#### Work item
Your reply should set down word for word each line below from the one with "Task: Remove the CVR mapping row" through the final line, both included, but none of the pictures.

[Screenshot grounding data]
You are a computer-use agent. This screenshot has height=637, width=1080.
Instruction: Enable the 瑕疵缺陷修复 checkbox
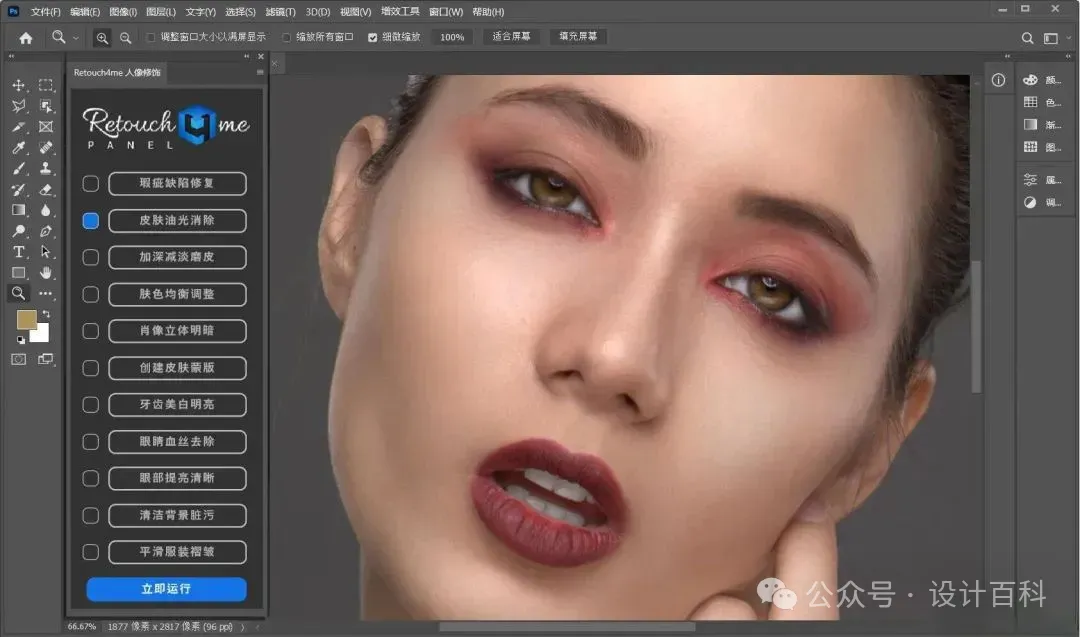click(90, 184)
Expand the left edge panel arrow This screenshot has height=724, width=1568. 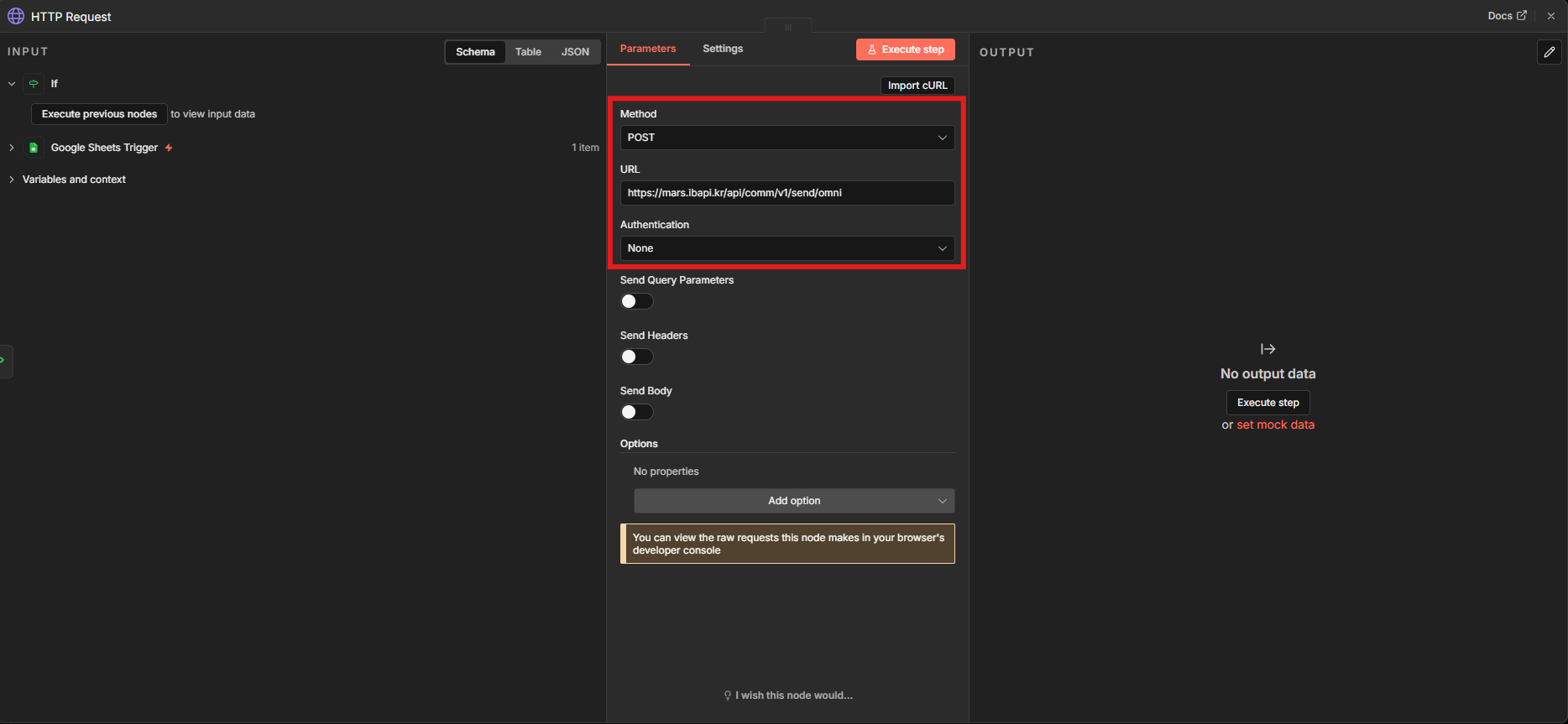pos(4,361)
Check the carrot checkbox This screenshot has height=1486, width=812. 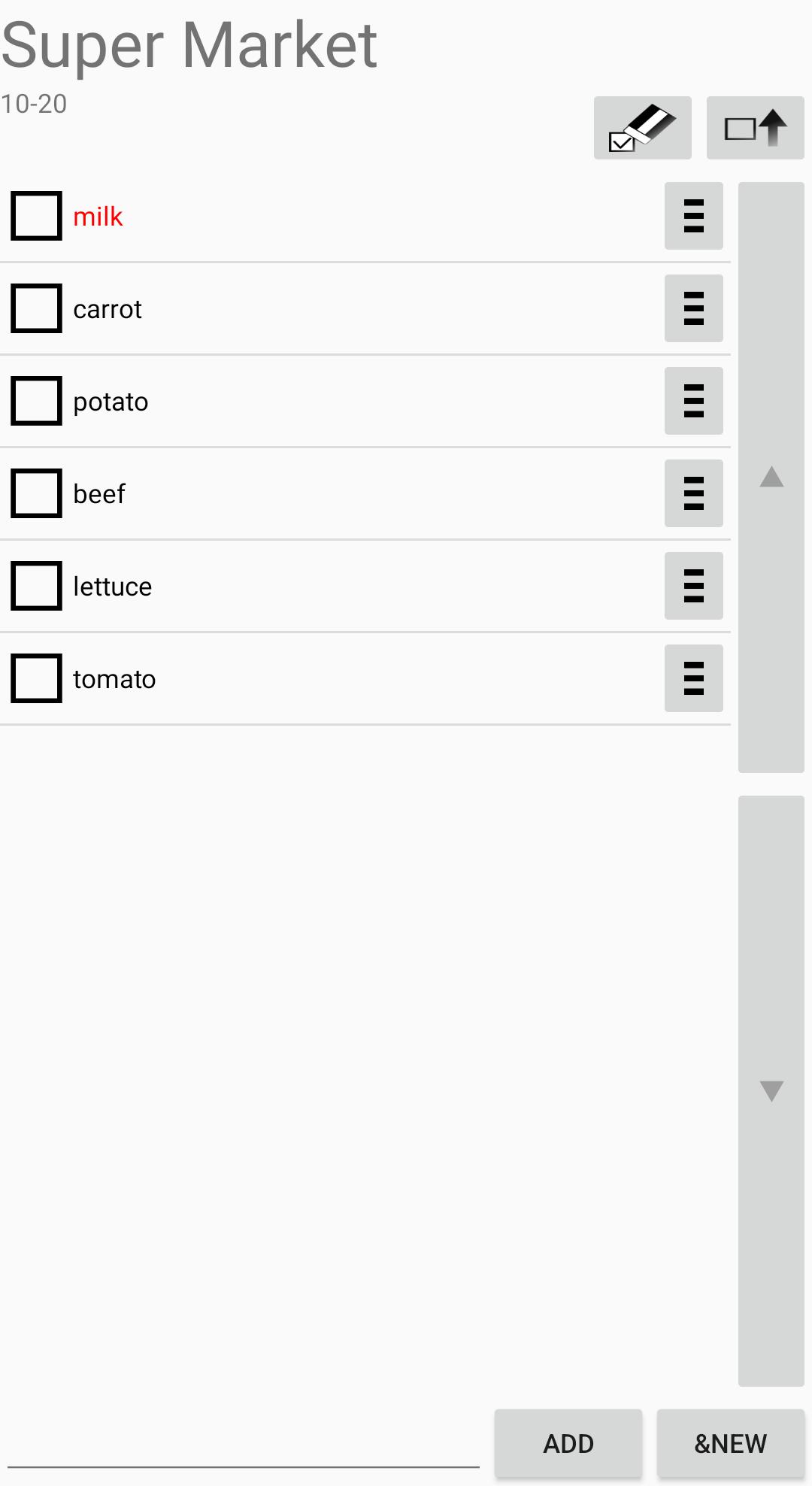click(36, 308)
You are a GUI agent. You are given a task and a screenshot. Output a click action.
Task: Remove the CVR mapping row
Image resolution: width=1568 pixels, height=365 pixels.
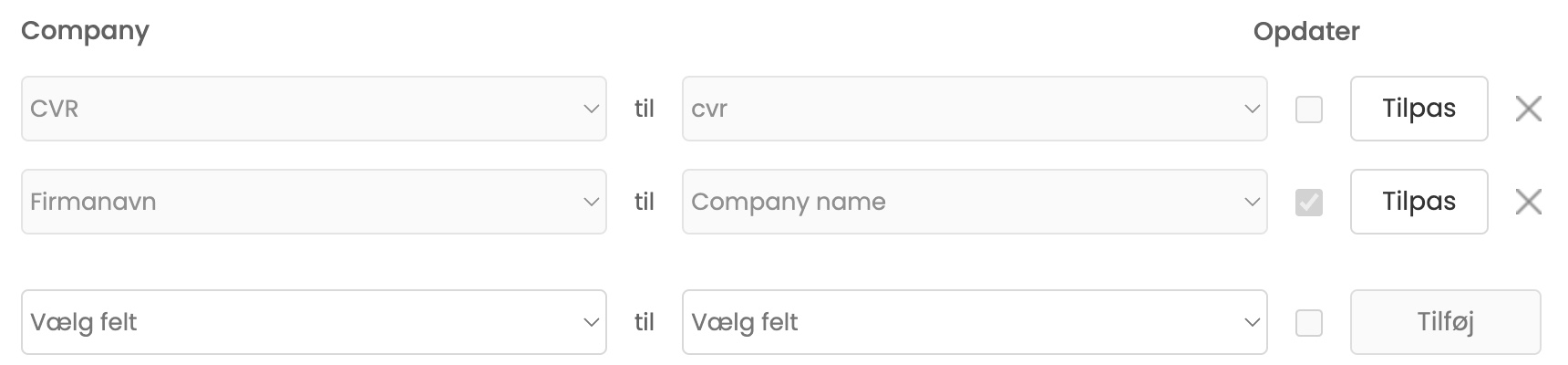(x=1528, y=110)
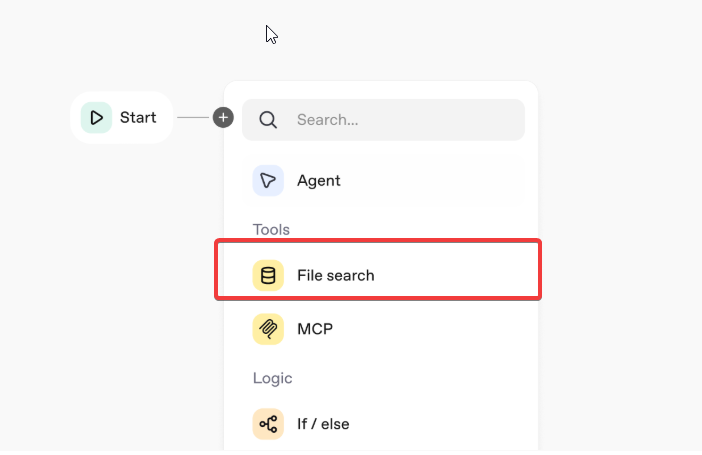Click the Tools section heading
The width and height of the screenshot is (702, 455).
pyautogui.click(x=271, y=230)
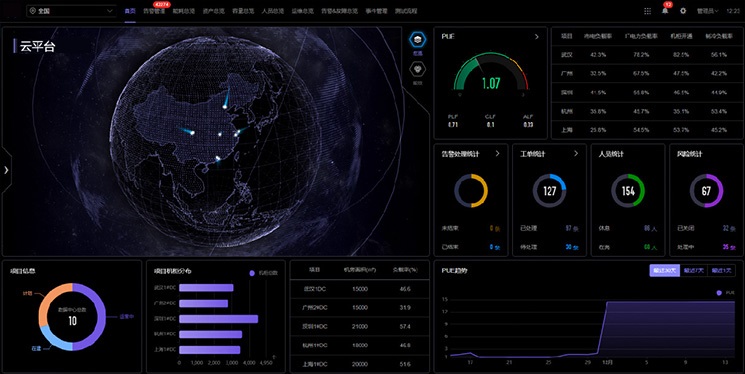
Task: Switch to the first highlighted home tab
Action: pyautogui.click(x=130, y=11)
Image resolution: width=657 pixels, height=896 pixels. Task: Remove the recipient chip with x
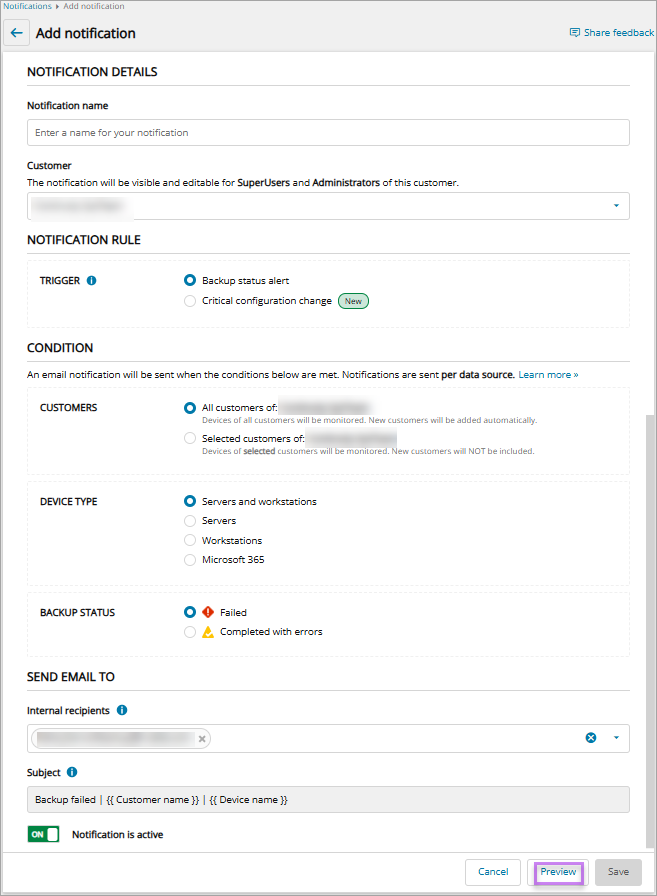tap(202, 739)
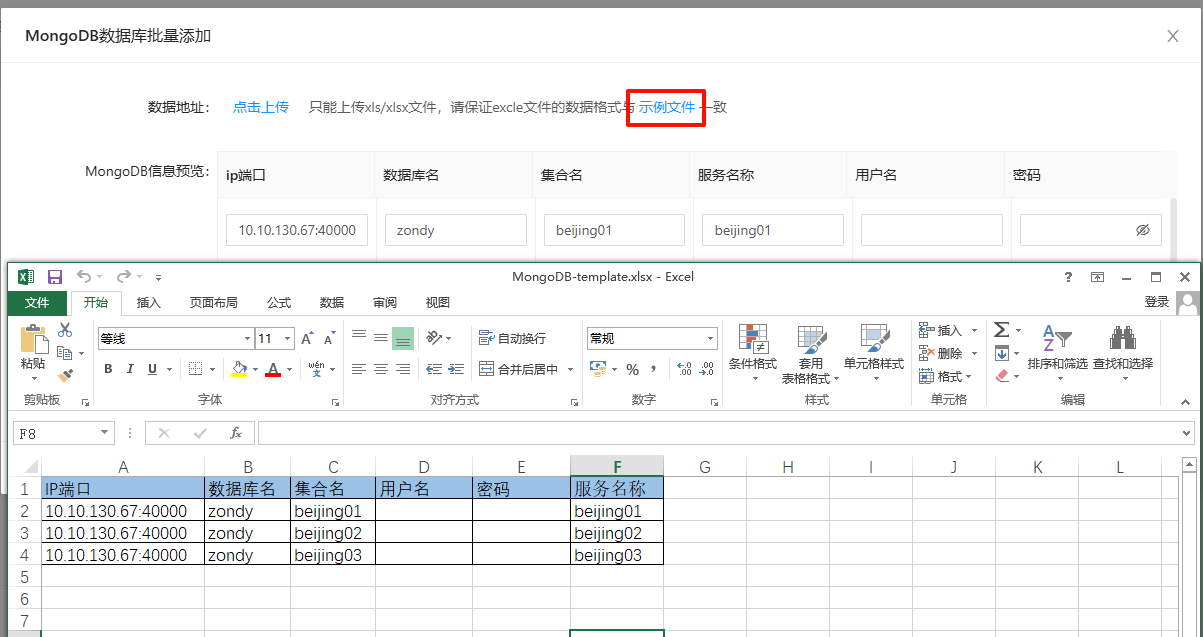Click the 条件格式 conditional formatting icon
The image size is (1203, 637).
752,340
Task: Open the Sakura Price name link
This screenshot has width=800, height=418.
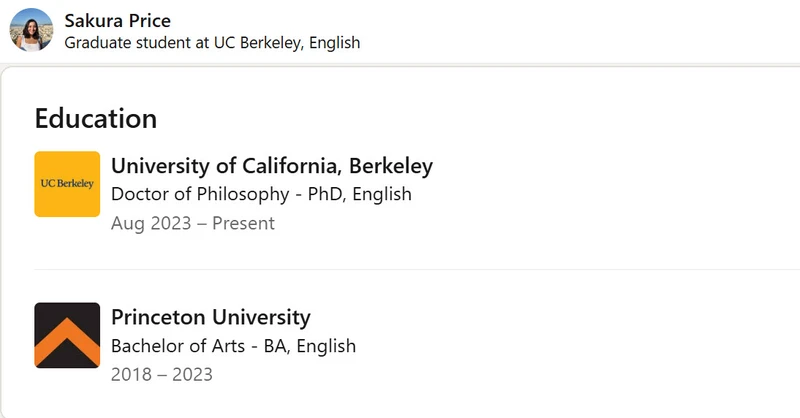Action: click(x=117, y=20)
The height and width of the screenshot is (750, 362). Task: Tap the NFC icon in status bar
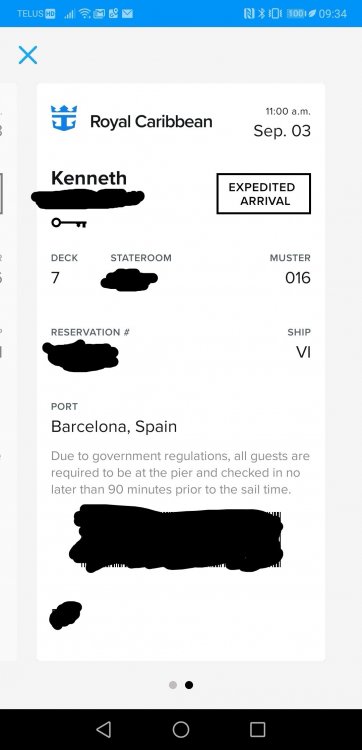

#### Your solution
Task: Remove the CVR mapping row
Image resolution: width=1568 pixels, height=365 pixels.
(x=1528, y=110)
Click the Tools section heading
The width and height of the screenshot is (702, 455).
pyautogui.click(x=271, y=230)
Task: Switch to the first highlighted home tab
Action: pyautogui.click(x=130, y=11)
Image resolution: width=657 pixels, height=896 pixels. Task: Remove the recipient chip with x
tap(202, 739)
Click the 条件格式 conditional formatting icon
The image size is (1203, 637).
752,340
Task: Open the Sakura Price name link
This screenshot has width=800, height=418.
Action: click(x=117, y=20)
The height and width of the screenshot is (750, 362). Task: Tap the NFC icon in status bar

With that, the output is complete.